Dumbo

READ TIME: 4 MIN.

Dumbo, sorry to say, is a one-trick pony. That trick – that he can fly – is quite a spectacular realized in Tim Burton's reimagining of the classic Disney cartoon. When he flaps his ears (which hang awkwardly off his small head) and takes flight, the sound is like the roar of a jet plane; and at times, he moves with the speed of one. Those sequences, when he soars around a number of big tops to Danny Elfman's soaring music, have a wonder that makes apparent the reason why this live-action version was green-lit in the first place. It is the first released of four Disney remakes of animated classics; two of them ("Aladdin" and "The Lion King") are musicals. In some ways, "Dumbo" should be a musical – perhaps songs could make this earthbound fantasy fly.

Burton and his screenwriter Ehren Kruger only use the original cartoon as a touchstone, developing a story that focuses on the humans in the little elephant's life who work at the circus into which he is born. The time is 1918 – a dark period in history that's reflected in the return of Holt Farrier (Colin Farrell) from the First World War minus an arm to his two children, Milly (Nicole N. Parker) and Joe (Finley Hobbins). His wife, with whom he shared a circus act with horses, has died from the influenza epidemic that killed millions at the time. Making matters worse, the circus' owner, Medici (Danny DeVito) has sold his horses and bought a pregnant elephant, whose soon-to-be-born child will save the sagging circus.

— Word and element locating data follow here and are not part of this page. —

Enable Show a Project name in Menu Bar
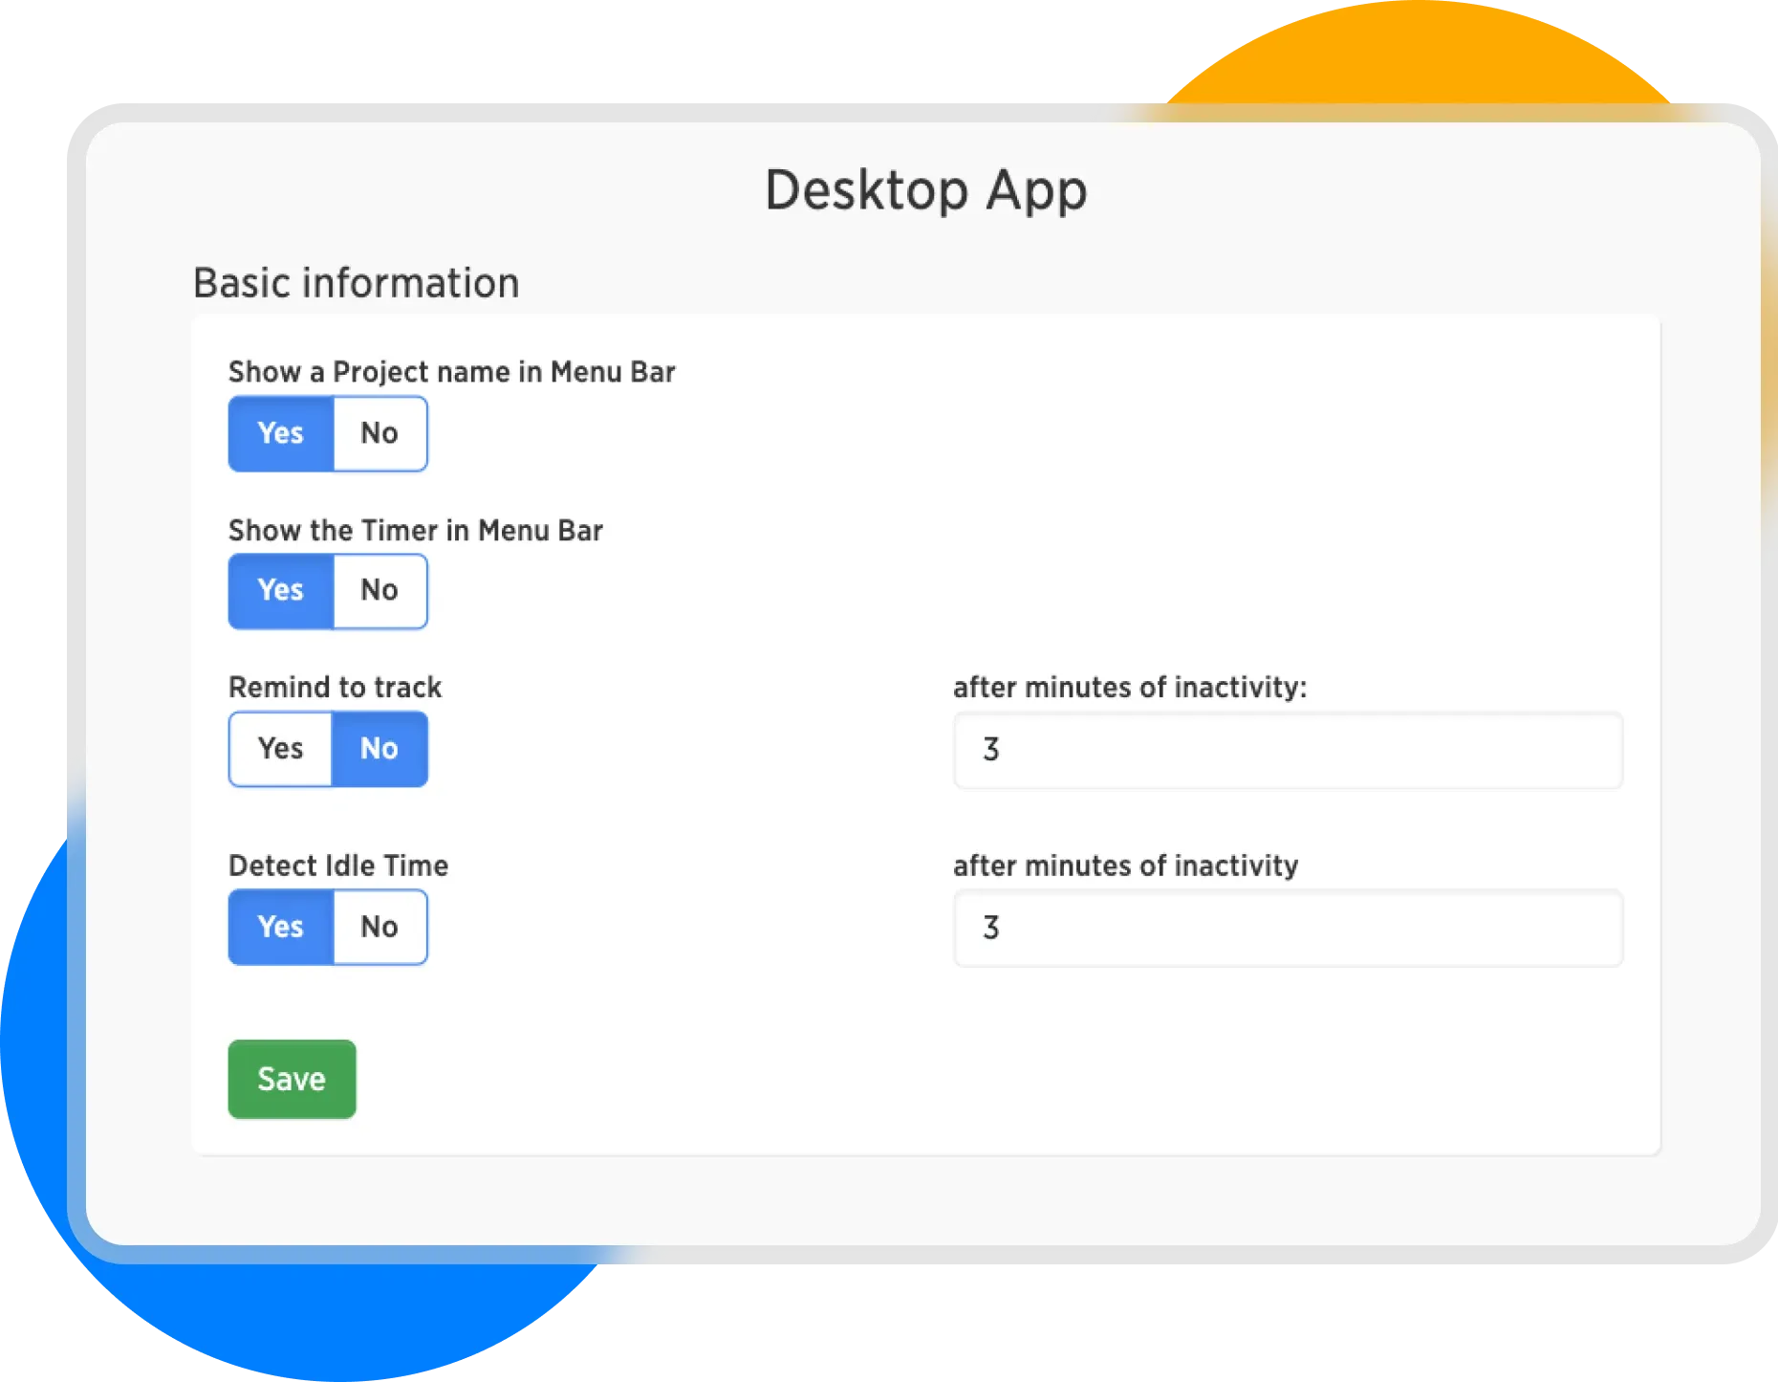Screen dimensions: 1778x1382 pyautogui.click(x=280, y=433)
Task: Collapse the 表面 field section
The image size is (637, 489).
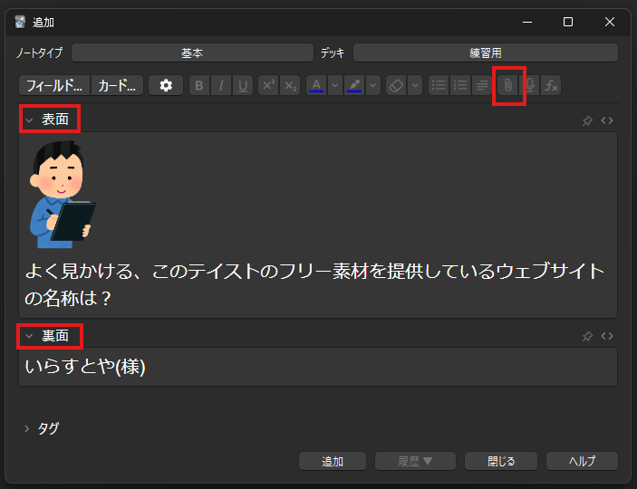Action: pyautogui.click(x=28, y=120)
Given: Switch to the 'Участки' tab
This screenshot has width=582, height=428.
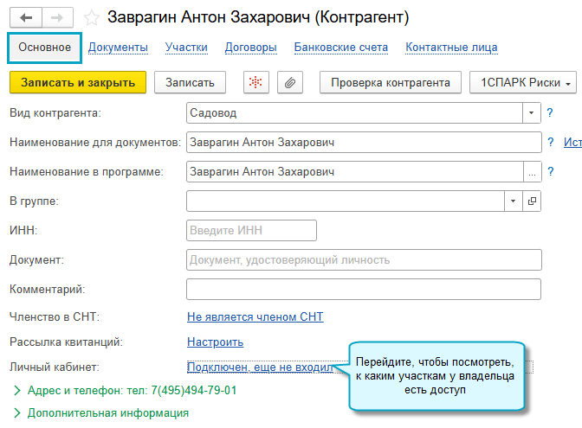Looking at the screenshot, I should click(x=186, y=47).
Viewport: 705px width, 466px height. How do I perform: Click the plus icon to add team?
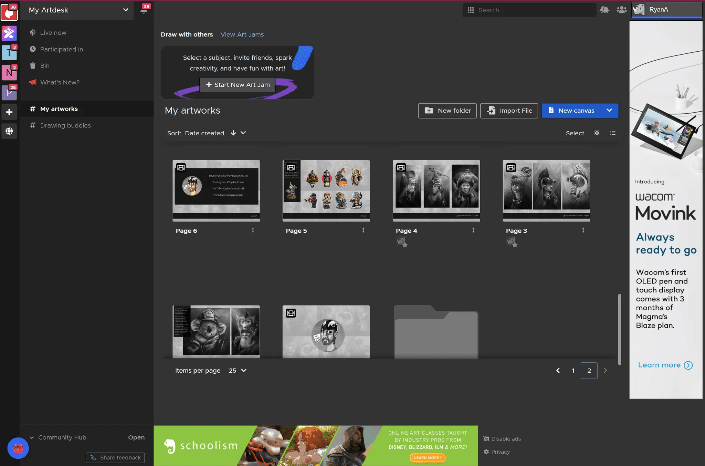tap(9, 112)
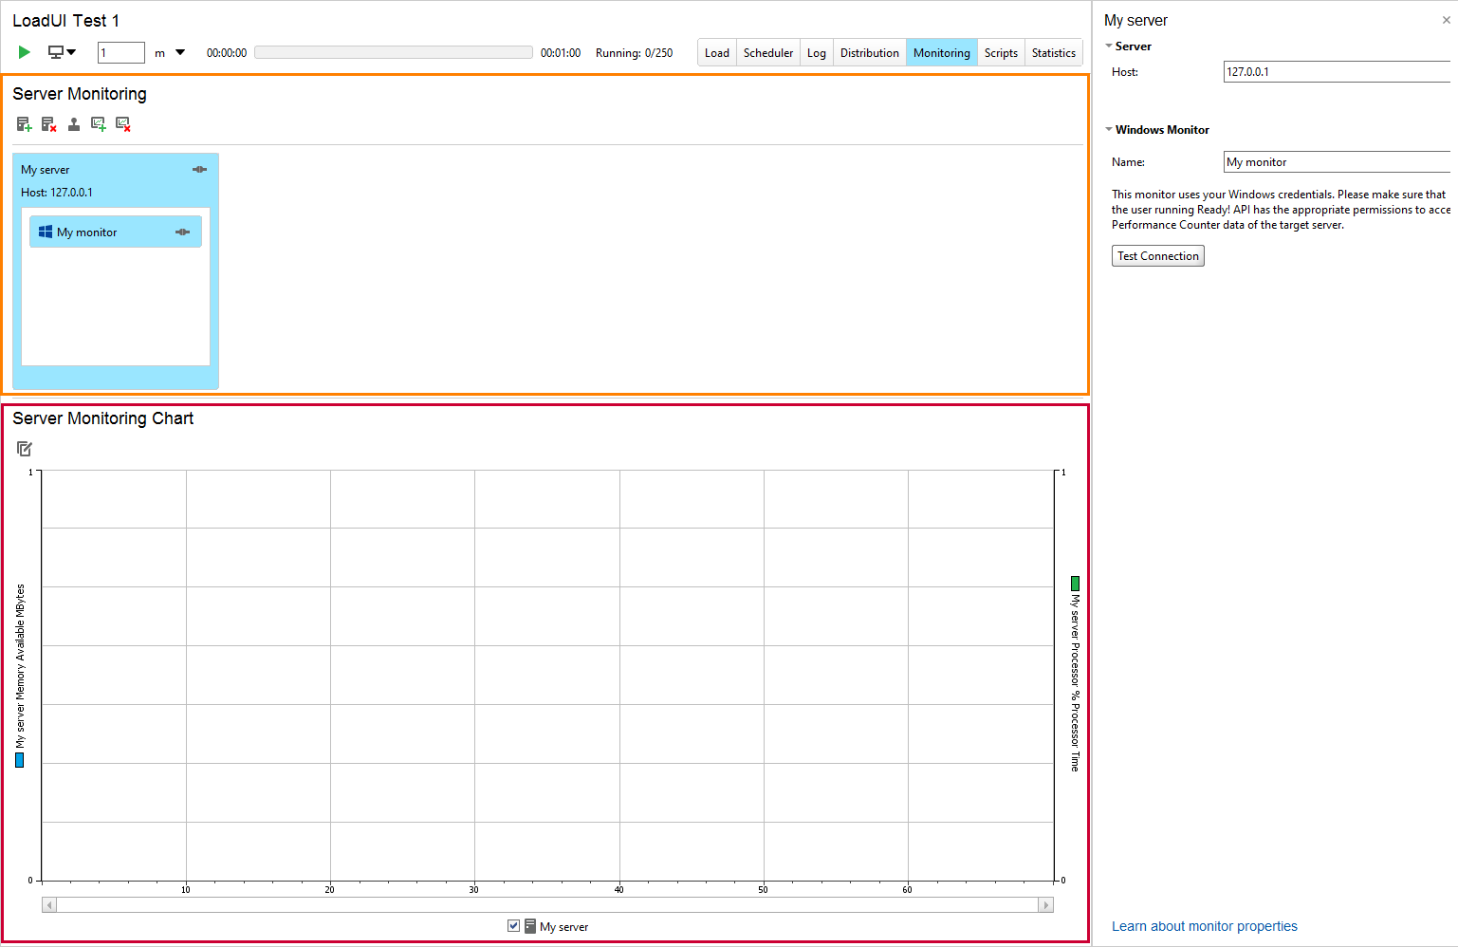
Task: Select the Add Server icon
Action: pyautogui.click(x=24, y=123)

Dumbo, then, with his floppy ears and a sweet, little smile, is a disaster for Medici. But Millie and Joe (something of human stand-ins for the cartoon's Timothy Q. Mouse) discover Dumbo can fly with the help of a feather dangled in front of his trunk. Before he does, though, his mother kills a vicious roustabout and is quarantined, then sent away. "Dumbo" emotional hook has long been his separation from his mother, but it feels less so here. What's most curious about the film is that for one with such an emotional story, how emotionally remote it is. In humanizing the story, the heart appears to be taken out of it.

Dumbo, of course, flies and becomes a media sensation, largely due to an entrepreneur – the aristocratic V.A. Vandevere (Michael Keaton) – who whisk Dumbo and the Medici circus away to Dreamland, a mammoth amusement park on Coney Island to be its prime attraction. (Though it only lasted for seven years, the real Dreamland was considered Coney Island's prime amusement attraction until it burnt down dramatically in 1911.) It is here where production designer Rick Heinrichs gets to shine, creating a spectacular vision of an amusement park with its sleek Art Deco-styled attractions presided over by a giant tent in which Dumbo will perform, all of which is photographed with burnished glory by cinematographer Ben Davis. Together, they make this film visually soar.

It is brave of Burton to make a Disney film in which the villain is something of a stand-in for the real Disney, famous for building an amusement park with his name and a circus in the form of a movie studio; but for most people in the audience, Disney is more a brand than a person, so in all likelihood that connection is less apparent or relevant. Regardless, Keaton appears to have walked out of a silent movie from the period and throws off what little nuance the film has with his overblown performance.

To get Dumbo, by now a media sensation, to fly takes the help of Colette Marchant (Eva Green), Vandevere's icy companion who turns out to be a former circus performer whose heart is with Dumbo and the Farriers. Green brings the film to life with her portrayal of the golddigger with a heart of gold and her scenes with Dumbo are the film's most enjoyable. She and DeVito have the most fun with their characters, and Burton has his most fun with these Dreamland sequences with its sleek designs and stage full of showgirls in geometric designs reminiscent of Busby Berkeley.

That the film doesn't offend in the same ways that Burton's "Alice in Wonderland" (his first live-action retooling of a Disney classic) or his lame adaptation of "Dark Shadows," is, I guess, progress. And the film has a gorgeous look, recreating the world of a hundred years ago with meticulous care and imagination. Too bad that the characters are, for the most part, two-dimensional, most notably Farrell. Having lost his arm, his wife and his livelihood, you can understand why he's mopes through most of the film; but he isn't much of a hero and his performance is notably passive. Even the spark of romance with Green is oddly muted.

And the story, which concerns getting Dumbo back to his endangered mother, unfolds with clumsy cross-cutting and predictable action involving a creepy Teutonic villain (Vandevere's security chief) and DeVito's spunky troupe who engineer an escape for Dumbo and his mom. In a nod to our times, Dumbo and his mom don't become stars of the circus as they do in the original cartoon, instead return to their natural habitat where Dumbo is seen at his most jubilant speeding through waterfalls amongst the wails of other elephants. It is a happy ending to a movie that feels more cynically calculated to bring an iconic Disney character into the 21st century. But if it is a success, expect poachers to visit Dumbo's habitat and steal him away for a sequel.